### The input
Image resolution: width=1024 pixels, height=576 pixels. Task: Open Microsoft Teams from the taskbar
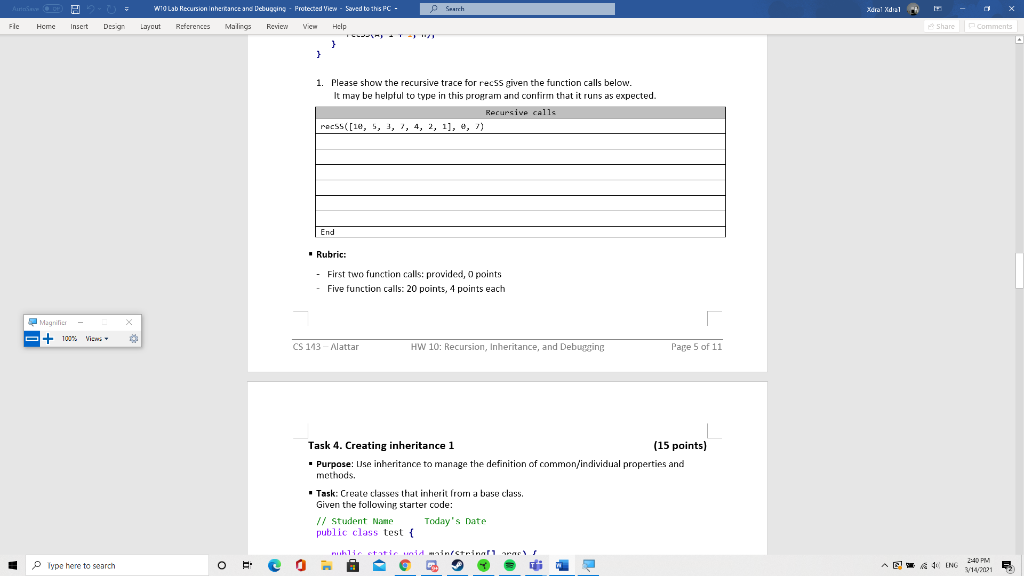tap(535, 565)
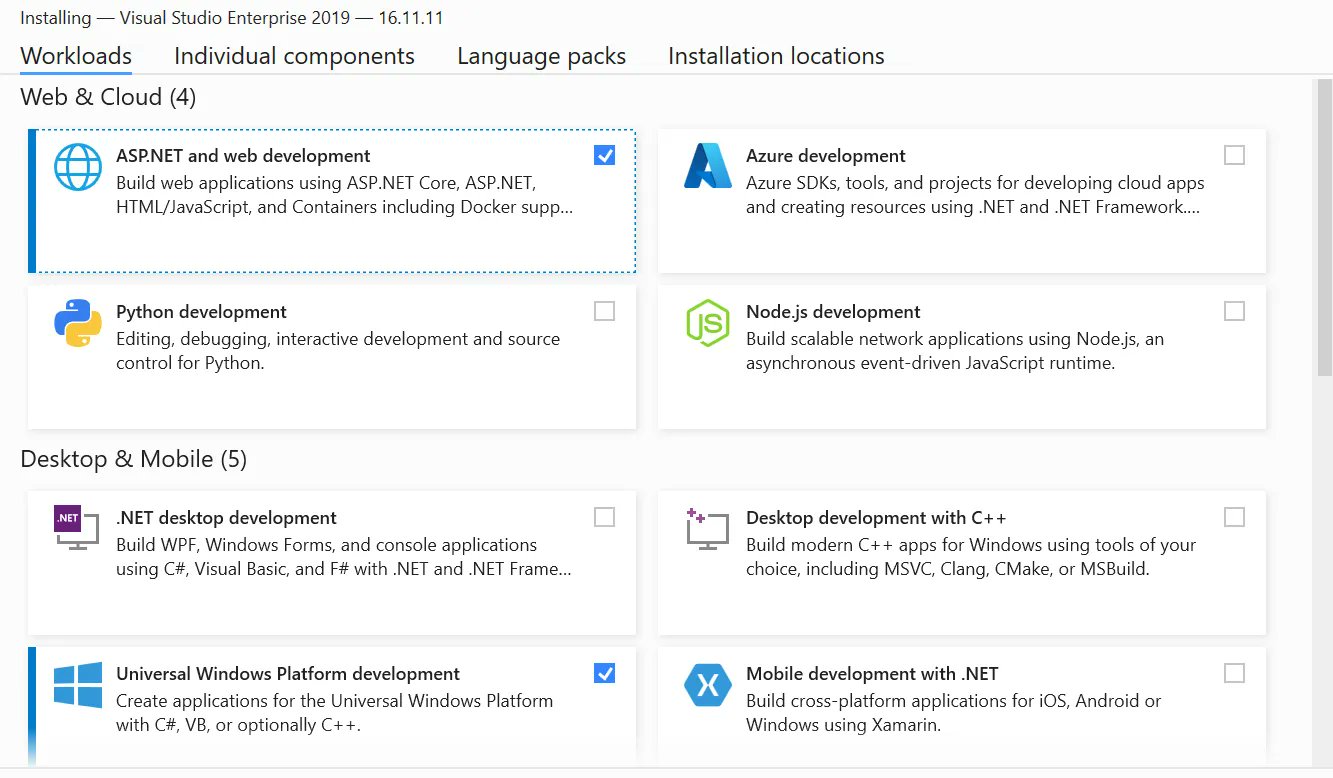Disable Universal Windows Platform development
This screenshot has width=1333, height=778.
tap(604, 673)
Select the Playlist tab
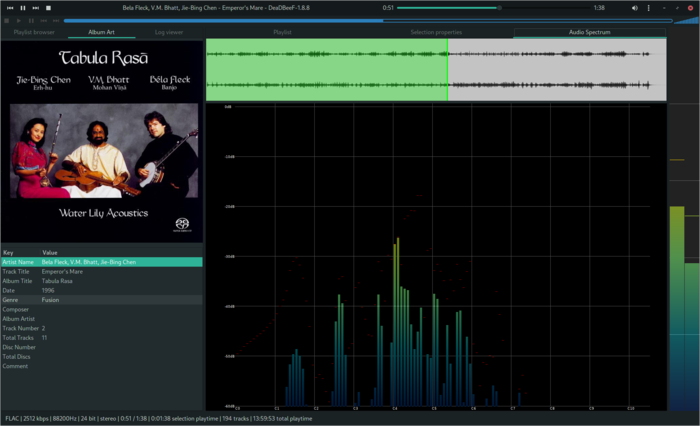Image resolution: width=700 pixels, height=426 pixels. 282,32
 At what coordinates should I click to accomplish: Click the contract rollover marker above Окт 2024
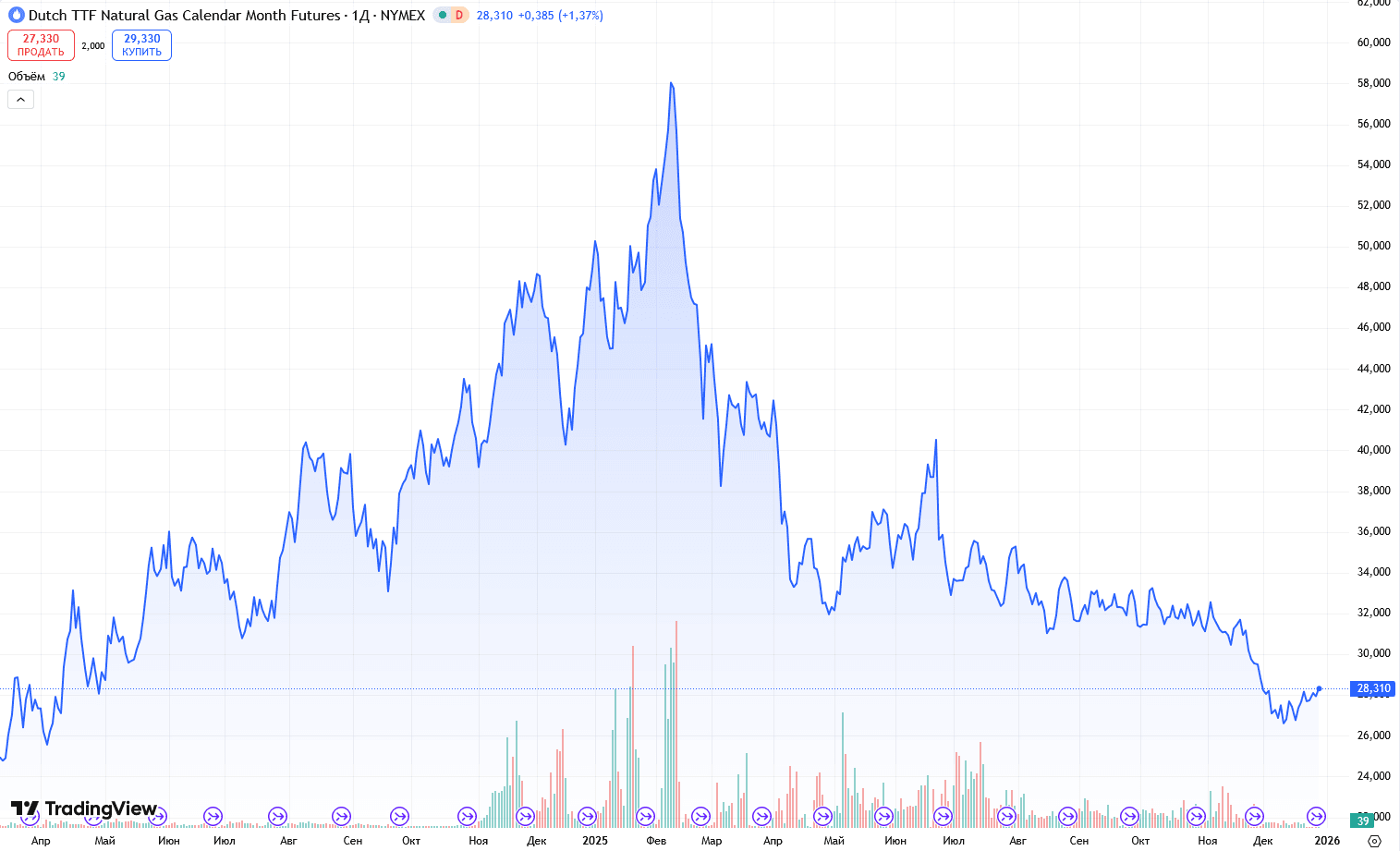(399, 816)
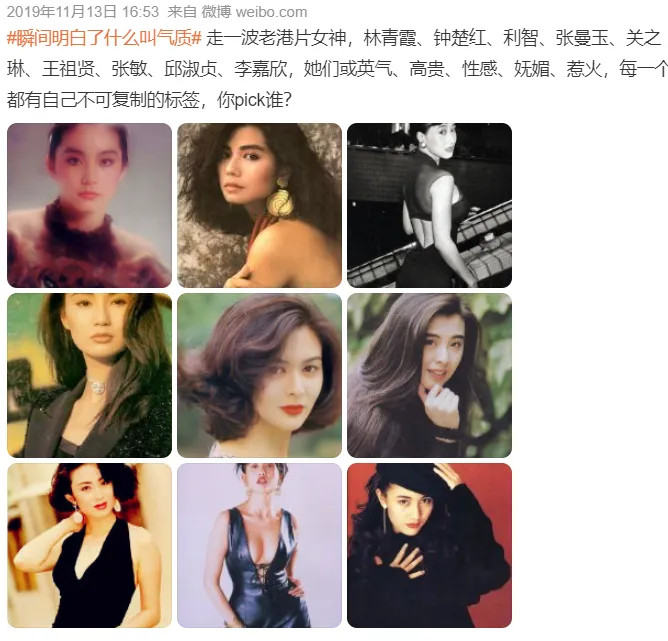Click the 2019年11月13日 16:53 timestamp

83,11
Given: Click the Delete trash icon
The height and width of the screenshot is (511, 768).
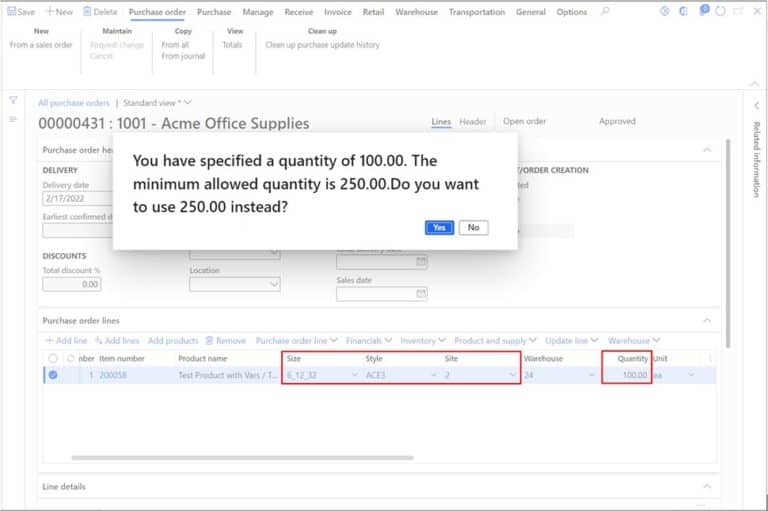Looking at the screenshot, I should click(88, 12).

### What is required
Word for word, print out all of the records above; pass over the pictures.

### Solution
Image resolution: width=1024 pixels, height=576 pixels. Task: Open Microsoft Teams from the taskbar
tap(535, 565)
Disable Universal Windows Platform development
This screenshot has width=1333, height=778.
tap(604, 673)
Select the Playlist tab
Image resolution: width=700 pixels, height=426 pixels. 282,32
 At what coordinates should I click to accomplish: Click the contract rollover marker above Окт 2024
(399, 816)
Click the 2019年11月13日 16:53 timestamp

83,11
Given: Click the Delete trash icon
The height and width of the screenshot is (511, 768).
Looking at the screenshot, I should click(88, 12).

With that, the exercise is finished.